Some species of bees, such as bumblebees, are endangered, Guisse said. "Habitat loss and disease have hurt them," Guisse said. "If we help the bumblebees, we also help the honeybees."
Bumblebees are used in greenhouse production, Guisse said, and are essential to blueberry growers.
Guisse said her organization was funded by the Natural Resource Conservation Service and works with the East Merced Resource Conservation Service, which is part of the California Association of Resource Conservation Districts.
There are a dozen projects like the one in Livingston across the country, with seven of them in California.
The plants were being planted on about 6,500 square feet, and included about 150 plants and a couple of pounds of wildflower seed. Guisse said there are about 25 species of plants, including wild California rose, salvia, deer grass and redbud.
"Most of these are native to California," Guisse said. "They are all drought-tolerant and will only be lightly irrigated for the first couple of years, and then they won't need any supplemental water at all."

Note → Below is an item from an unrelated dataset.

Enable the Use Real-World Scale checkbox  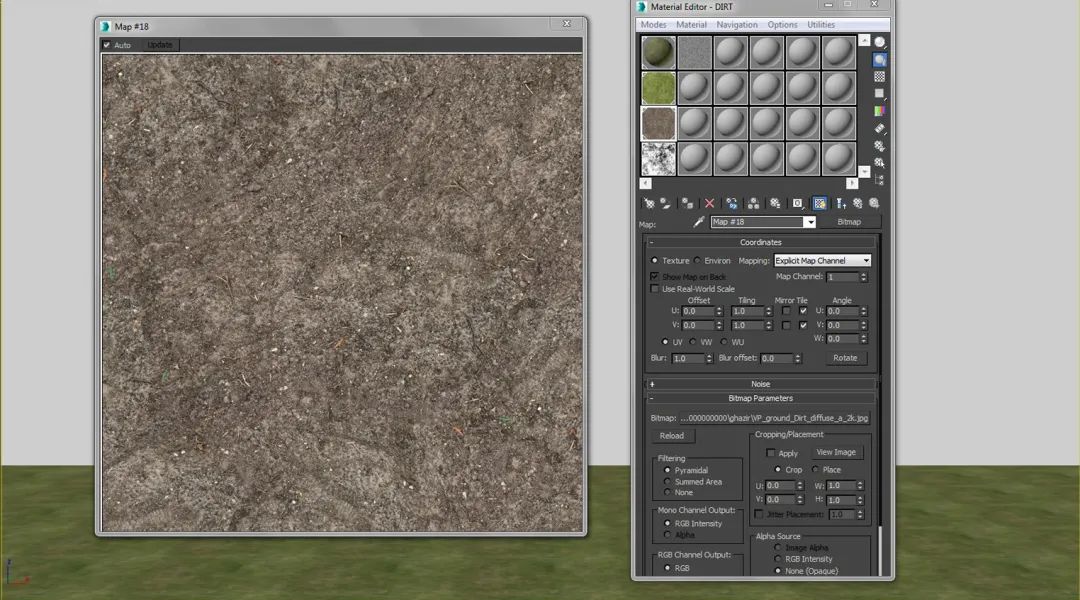pyautogui.click(x=655, y=289)
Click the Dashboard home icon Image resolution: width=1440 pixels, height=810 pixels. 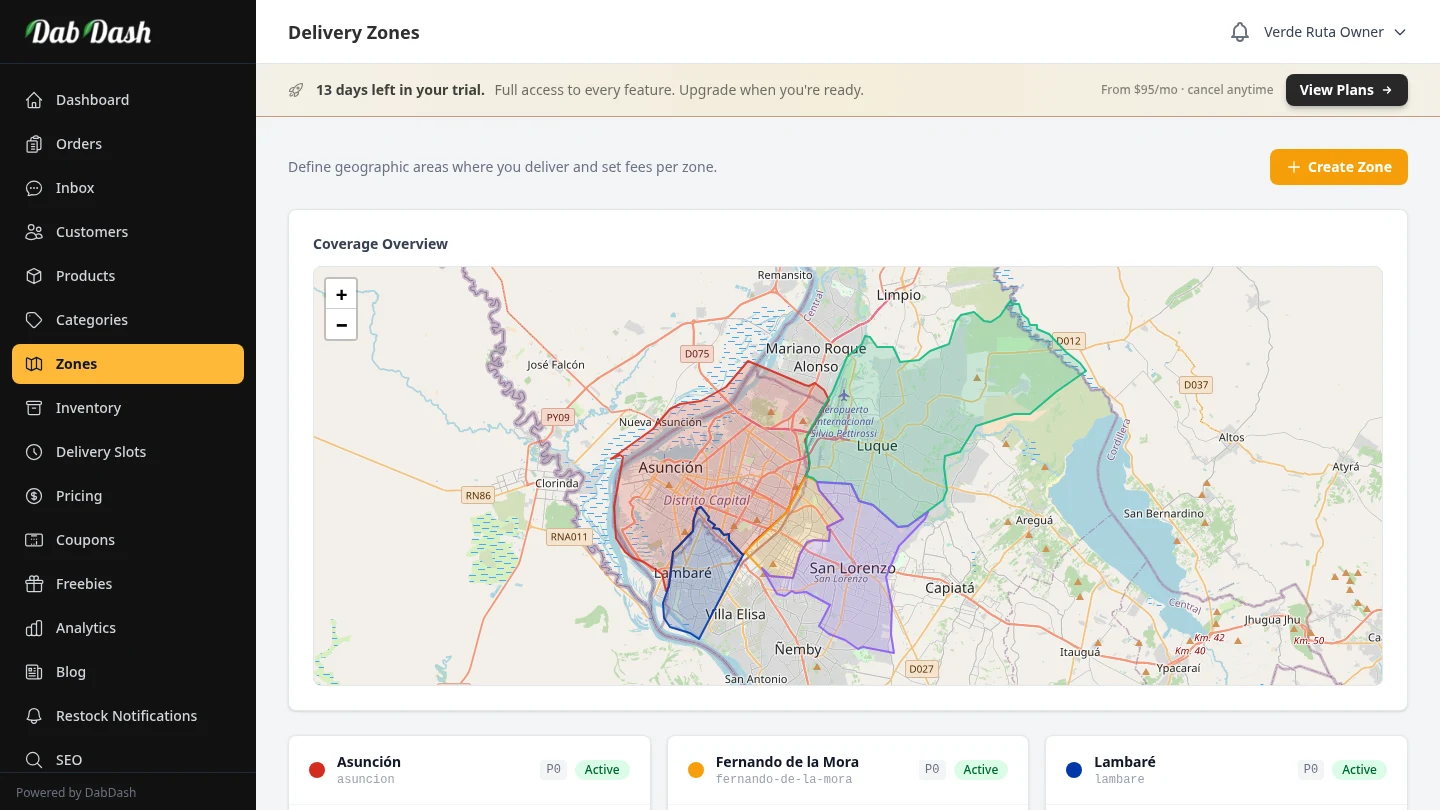(34, 100)
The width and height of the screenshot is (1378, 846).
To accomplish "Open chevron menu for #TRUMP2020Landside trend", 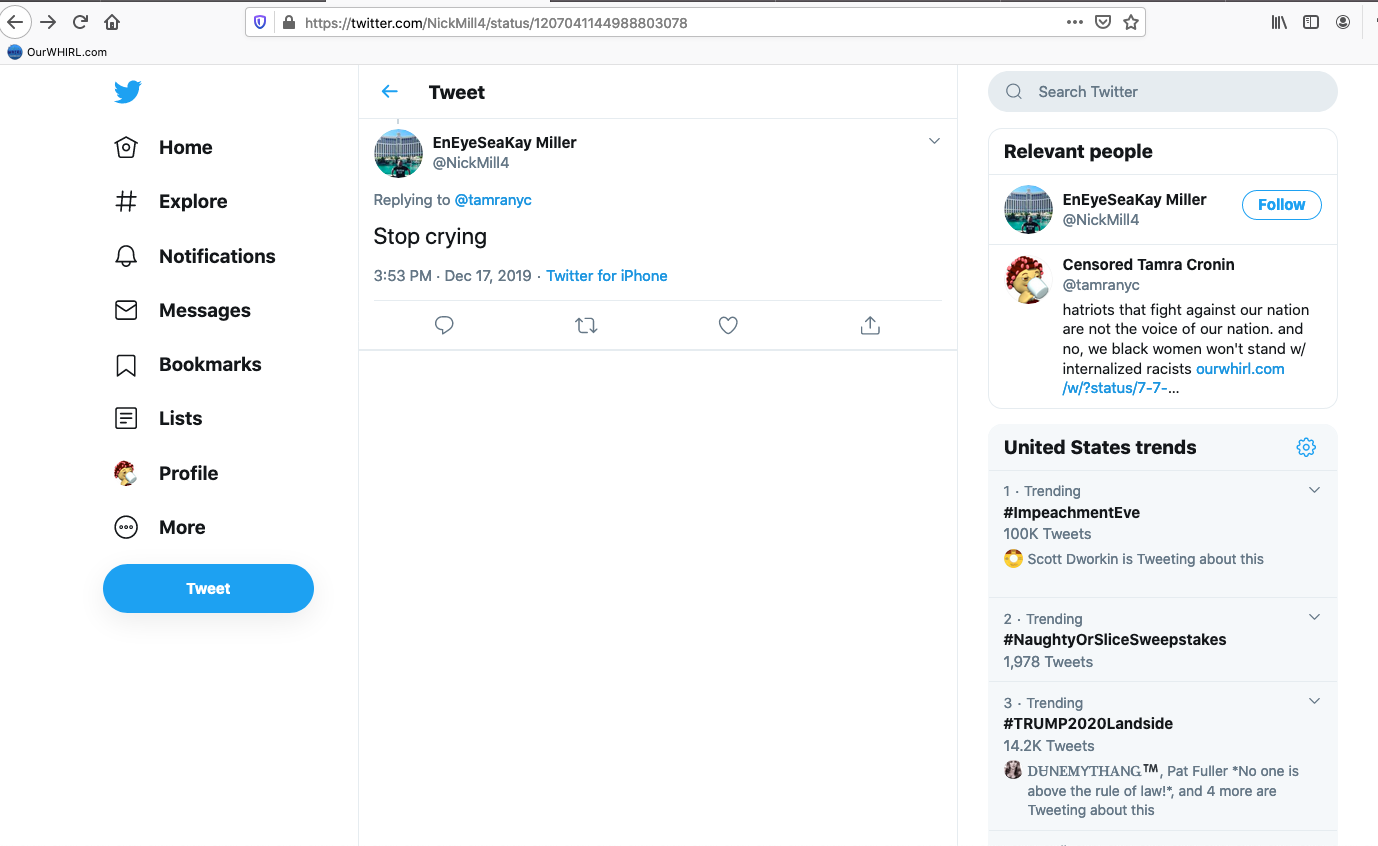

Schlies said the land next to where the plants were put in includes an almond orchard and a sweet potato field.
The farmer said he read how honeybees take highly predictable routes in their pollination, which doesn't do a good job of cross-pollination. "If native bees are present, it makes the honeybees better at pollinating, because they aren't flying in such straight lines," Schlies said.
Along with helping the habitat, Schlies said the plants should help with pollinating the almond orchard.
"Instead of using 2½ hives per acre, I can probably cut it down to 1½ hives per acre," Schlies said.
This project has been in the planning stages for a year, and Schlies has planted a couple of citrus trees in his almond orchard, because citrus trees have a lot of pollen in their blooms.
Guisse said the project on Schlies' land will be used as an example for other growers who want to know about the butterflies and the bees.